2025.11.28(金)~2026.3.12(木)

エルメス表参道のウィンドウでは、エルメスが掲げる年間テーマをさまざまなアーティストの創造的な視点を通して表現します。
エルメスの2025年の年間テーマは「ドローイング‐描く‐」。ウィンドウという空間の中で、エルメスの理想とする夢の世界に誘います。

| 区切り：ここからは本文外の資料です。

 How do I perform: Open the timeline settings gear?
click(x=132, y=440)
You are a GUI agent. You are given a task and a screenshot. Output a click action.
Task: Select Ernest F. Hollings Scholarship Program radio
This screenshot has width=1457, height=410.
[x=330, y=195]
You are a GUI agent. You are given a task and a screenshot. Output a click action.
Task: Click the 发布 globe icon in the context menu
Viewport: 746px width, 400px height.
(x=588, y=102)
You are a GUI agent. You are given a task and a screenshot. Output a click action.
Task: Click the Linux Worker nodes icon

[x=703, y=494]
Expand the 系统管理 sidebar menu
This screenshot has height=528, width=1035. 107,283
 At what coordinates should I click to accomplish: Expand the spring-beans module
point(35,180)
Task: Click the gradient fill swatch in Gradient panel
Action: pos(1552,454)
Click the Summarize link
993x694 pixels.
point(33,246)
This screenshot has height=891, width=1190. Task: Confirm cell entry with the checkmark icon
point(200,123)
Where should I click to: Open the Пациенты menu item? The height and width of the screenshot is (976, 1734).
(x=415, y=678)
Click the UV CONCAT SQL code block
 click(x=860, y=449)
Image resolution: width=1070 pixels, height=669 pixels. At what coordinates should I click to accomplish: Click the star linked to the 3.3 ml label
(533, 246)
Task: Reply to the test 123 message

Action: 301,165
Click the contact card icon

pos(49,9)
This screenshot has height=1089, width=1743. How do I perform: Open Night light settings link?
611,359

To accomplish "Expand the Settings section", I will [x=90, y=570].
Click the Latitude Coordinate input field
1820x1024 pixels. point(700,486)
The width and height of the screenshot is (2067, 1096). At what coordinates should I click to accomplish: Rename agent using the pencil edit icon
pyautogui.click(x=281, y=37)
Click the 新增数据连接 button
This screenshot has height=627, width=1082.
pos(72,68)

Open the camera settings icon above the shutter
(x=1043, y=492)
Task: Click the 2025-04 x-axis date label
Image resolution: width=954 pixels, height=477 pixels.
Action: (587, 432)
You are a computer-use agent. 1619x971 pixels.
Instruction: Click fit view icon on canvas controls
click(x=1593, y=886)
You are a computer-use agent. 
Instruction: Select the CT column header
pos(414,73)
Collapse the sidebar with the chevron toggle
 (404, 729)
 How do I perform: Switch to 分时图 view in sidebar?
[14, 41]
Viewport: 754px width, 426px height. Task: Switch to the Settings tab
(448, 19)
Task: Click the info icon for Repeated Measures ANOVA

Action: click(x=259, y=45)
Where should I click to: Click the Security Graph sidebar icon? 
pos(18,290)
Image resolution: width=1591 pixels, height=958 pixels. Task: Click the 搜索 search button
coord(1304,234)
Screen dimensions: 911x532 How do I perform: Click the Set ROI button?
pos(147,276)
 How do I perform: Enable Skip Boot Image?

© Nacasa&Partners Inc. / Courtesy of Hermès Japon

© Nacasa&Partners Inc. / Courtesy of Hermès Japon

今年最後の表参道ウィンドウを手掛けるのは、スイス人アーティスト、カスパー・ミュラーです。ミュラーは自身が手掛ける光の彫刻作品によって、エルメスのオブジェが生まれるアトリエに象徴的な光をもたらしました。同時に、ウィンドウディスプレイの装飾の素材として光を用い、空間とその中の主役であるオブジェを照らし出すあたたかで魅力的な雰囲気を作り出しています。このアイディアは、最終的にものづくりへと繋がるドローイングがはじまる場所、つまり、机やアトリエの道具などに焦点を当てており、エルメスの創業当初から現在に至るまで、そしてミュラー自身の創作活動の中心でもあるアトリエという場所を重ね合わせ、抽象的かつ舞台のような形で表現しています。そしてまた、2つのウィンドウは、ランプに使われている電球の電気がフィラメントを通して描くというテーマをさりげなく表しています。これは、後に職人技によって具体化されるドローイングが描かれる空間を遊び心たっぷりに起草させ、このアイディアを展示の舞台設定と結び付けています。
ランプは、この架空の舞台のようなアトリエでの手仕事とオブジェを照らすだけでなく、それ自体がセルフドローイングや装飾要素としても機能し、同時にランプの光はアイディアの閃きという意味にも繋がっています。
「エルメスの商品は、ウィンドウディスプレイのコンセプトと同様に、ドローイングに根がしています。これは、芸術的かつ手作業による創造性の始まりであり、伝統であり、真髄なのです。」

アーティストプロフィール Artist Profile

カスパー・ミュラー Kaspar Muller

1983年にスイス、シャフハアウゼン生まれのスイス人アーティスト、バーゼル芸術デザイン大学(HGKバーゼル)で美術とメディアアートを学び、2006年より個人でアーティストとして活動を始める。現在はバーゼルを拠点に制作活動を行う。2015年よりローザンヌ州立美術学校(ECAL)の客員教授を務め、バーゼル市芸術委員会のメンバーも務める。2010年頃より数々の主要な美術館で個展を開催、複数の賞を受賞している。